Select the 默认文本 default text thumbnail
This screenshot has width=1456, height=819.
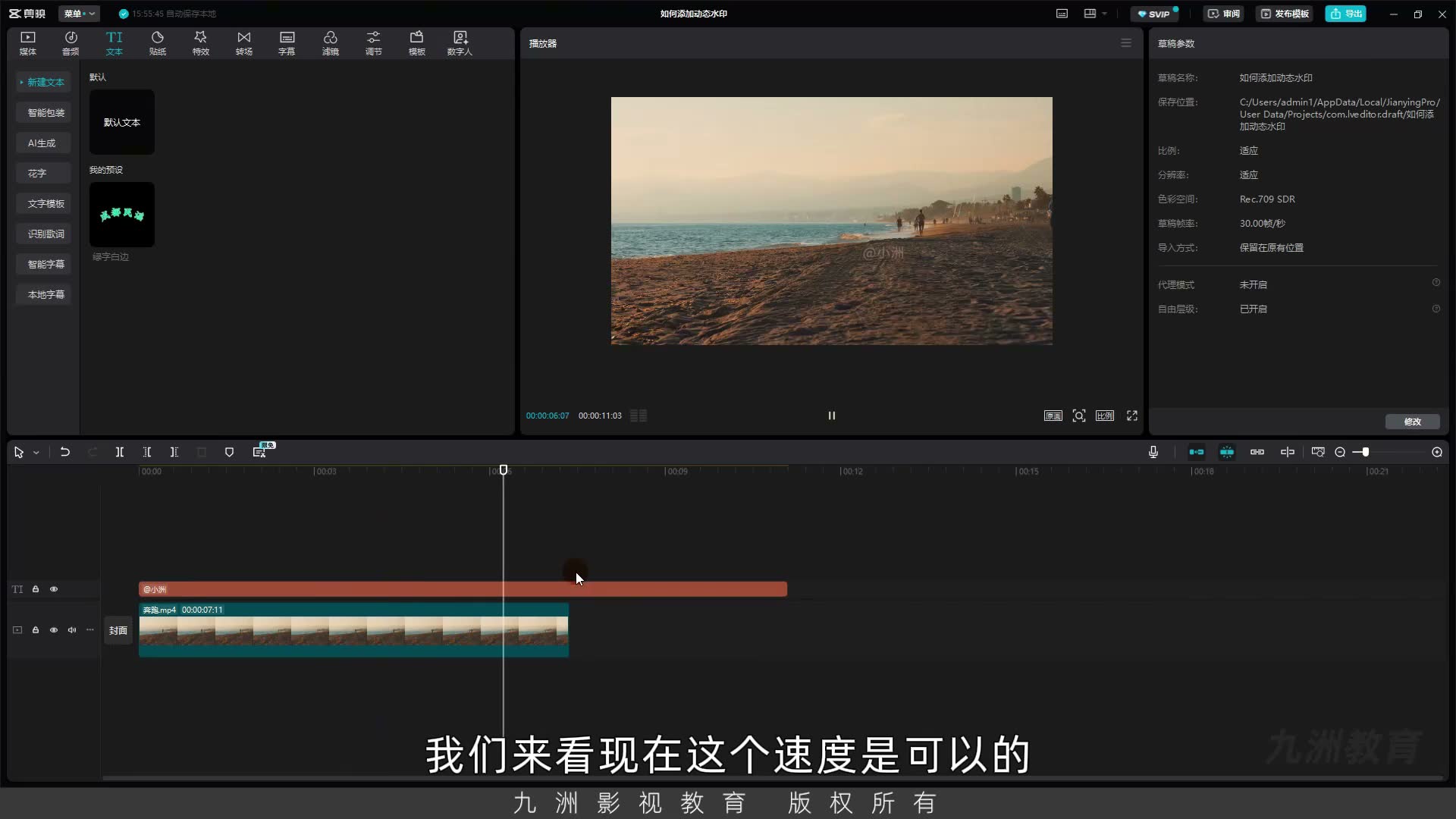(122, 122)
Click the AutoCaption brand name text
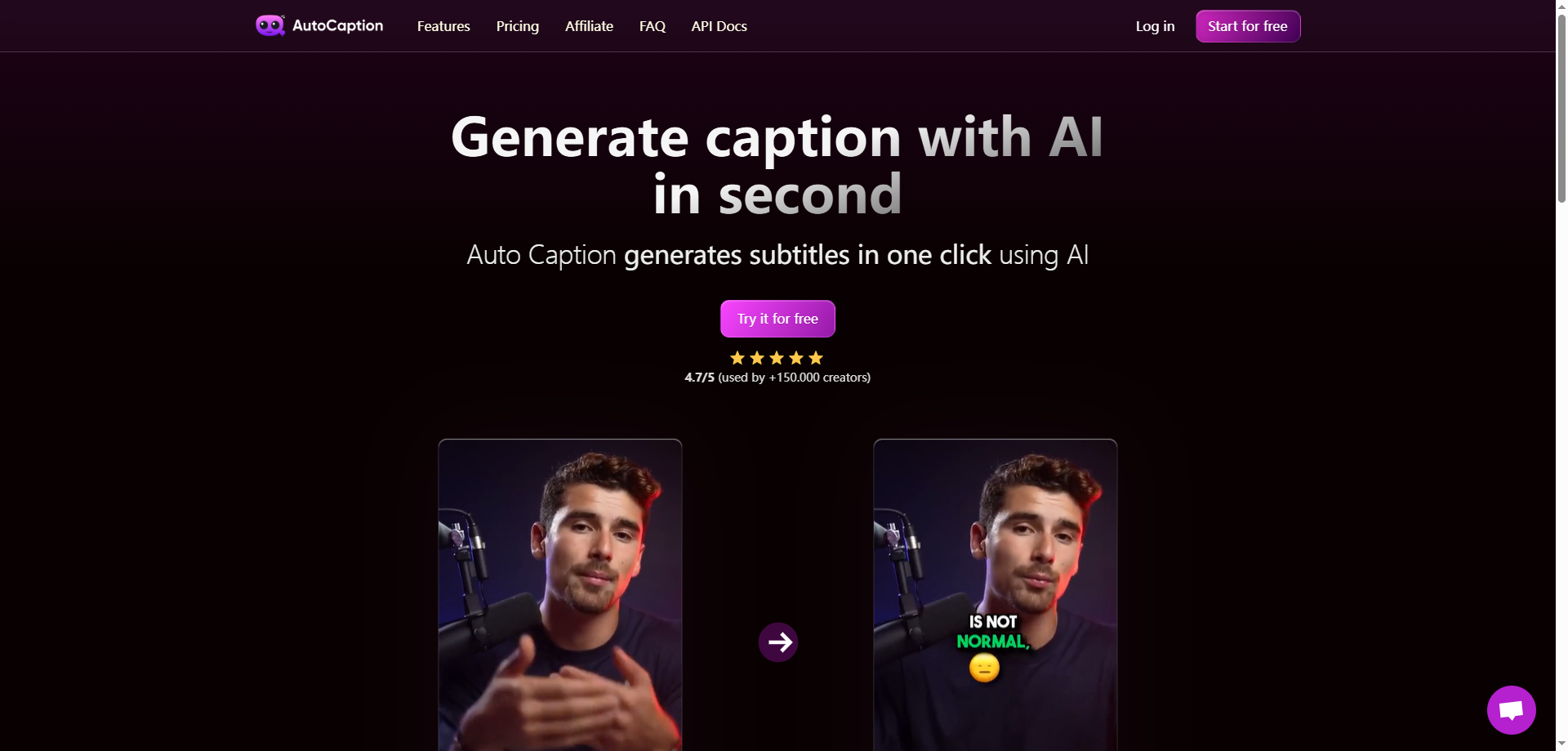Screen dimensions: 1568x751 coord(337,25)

● ● ● ●

# Work to do
Extract each line of the material above that contains the string "text", copying every such line in full.

# Answer for the task
Select the 默认文本 default text thumbnail
Click the AutoCaption brand name text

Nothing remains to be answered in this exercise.